Inclusive Curating - Ryan Rice
Track:
Arts
What:
Talk
Part of:
When:
9:30 AM, Friday 4 Oct 2019
(30 minutes)
Where:
Président-Kennedy Pavilion (PK) -
PK-1140
How:
Inuit art plays a significant and distinct role within the field of art histories (Canadian / Circumpolar / Indigenous) and has stalwartly catapulted the nation’s (Canada) creative currency onto a global market. However, it is most often framed, presented or curated from marginal specificities and left to its own devices. The opportunity to open the umbrella designate of “Indigenous” or “Aboriginal” by inserting Inuit art alongside First Nations and Metis art can widen the canon of contemporary Canadian art history/practices to be more inclusive, diverse, and relevant.

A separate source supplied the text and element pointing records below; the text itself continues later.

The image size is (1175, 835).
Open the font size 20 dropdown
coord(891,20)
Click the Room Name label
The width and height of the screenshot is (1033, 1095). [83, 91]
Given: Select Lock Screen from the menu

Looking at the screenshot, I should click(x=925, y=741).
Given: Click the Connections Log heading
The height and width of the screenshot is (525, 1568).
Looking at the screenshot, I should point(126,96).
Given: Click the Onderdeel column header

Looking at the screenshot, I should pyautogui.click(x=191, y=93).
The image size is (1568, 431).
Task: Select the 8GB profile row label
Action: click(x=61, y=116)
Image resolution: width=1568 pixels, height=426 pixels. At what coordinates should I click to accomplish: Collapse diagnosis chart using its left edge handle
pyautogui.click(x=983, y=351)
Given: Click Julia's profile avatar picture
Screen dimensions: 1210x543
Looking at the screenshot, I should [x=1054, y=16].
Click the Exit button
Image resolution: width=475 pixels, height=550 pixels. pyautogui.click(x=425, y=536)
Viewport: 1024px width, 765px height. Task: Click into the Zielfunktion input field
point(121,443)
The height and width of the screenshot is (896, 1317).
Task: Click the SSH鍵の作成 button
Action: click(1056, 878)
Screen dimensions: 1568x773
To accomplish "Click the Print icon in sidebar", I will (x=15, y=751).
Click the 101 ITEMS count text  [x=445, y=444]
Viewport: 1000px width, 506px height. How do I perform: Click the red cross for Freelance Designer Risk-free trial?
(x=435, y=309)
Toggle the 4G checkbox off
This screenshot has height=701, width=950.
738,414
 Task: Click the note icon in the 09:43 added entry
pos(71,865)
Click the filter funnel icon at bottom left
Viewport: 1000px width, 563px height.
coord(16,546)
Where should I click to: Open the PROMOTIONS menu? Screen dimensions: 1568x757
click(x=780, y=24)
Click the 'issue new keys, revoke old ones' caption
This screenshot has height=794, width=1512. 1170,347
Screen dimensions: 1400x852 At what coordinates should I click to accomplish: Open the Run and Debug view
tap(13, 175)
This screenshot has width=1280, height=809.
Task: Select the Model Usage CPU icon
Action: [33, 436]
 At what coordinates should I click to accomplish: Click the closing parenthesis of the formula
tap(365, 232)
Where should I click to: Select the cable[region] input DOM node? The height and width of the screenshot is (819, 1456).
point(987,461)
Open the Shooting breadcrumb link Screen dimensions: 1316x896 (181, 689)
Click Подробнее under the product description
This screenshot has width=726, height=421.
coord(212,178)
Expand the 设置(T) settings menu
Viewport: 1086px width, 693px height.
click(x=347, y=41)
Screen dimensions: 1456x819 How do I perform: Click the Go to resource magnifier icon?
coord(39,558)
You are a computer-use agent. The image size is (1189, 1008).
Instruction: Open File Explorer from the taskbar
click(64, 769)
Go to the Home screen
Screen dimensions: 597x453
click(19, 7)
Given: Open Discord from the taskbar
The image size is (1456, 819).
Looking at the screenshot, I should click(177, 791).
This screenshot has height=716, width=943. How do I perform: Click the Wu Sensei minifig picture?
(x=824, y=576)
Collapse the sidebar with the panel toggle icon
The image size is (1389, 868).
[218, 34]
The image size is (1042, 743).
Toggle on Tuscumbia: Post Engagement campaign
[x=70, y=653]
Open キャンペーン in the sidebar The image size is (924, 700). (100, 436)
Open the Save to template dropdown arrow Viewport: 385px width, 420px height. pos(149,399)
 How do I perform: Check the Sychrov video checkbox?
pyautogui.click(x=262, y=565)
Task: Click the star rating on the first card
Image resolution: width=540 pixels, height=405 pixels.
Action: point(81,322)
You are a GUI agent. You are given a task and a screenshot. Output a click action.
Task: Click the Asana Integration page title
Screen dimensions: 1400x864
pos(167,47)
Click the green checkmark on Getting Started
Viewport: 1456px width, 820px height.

Inclusive curating affords the opportunity to collapse the divide between First Nations and Inuit practices to champion the critical contributions made from distinctive narratives, aesthetics and cultures. Such creative practices draw from the experience of collective histories framed around nation-state relationships, Indigeneity and cultural/visual sovereignty.
For this paper presentation, I will address the exhibitions Transitions: Contemporary Indian and Inuit Art (1997), Transition II: Contemporary Indian and Inuit Art from Canada (2001) and “raise a flag: Works from the Indigenous Art Collection” (2017) among others as examples of inclusive curating that have successfully created equity for Inuit art in the broader context of Indigenous and represent the power of the relationships and spaces between cultures and multiple identities.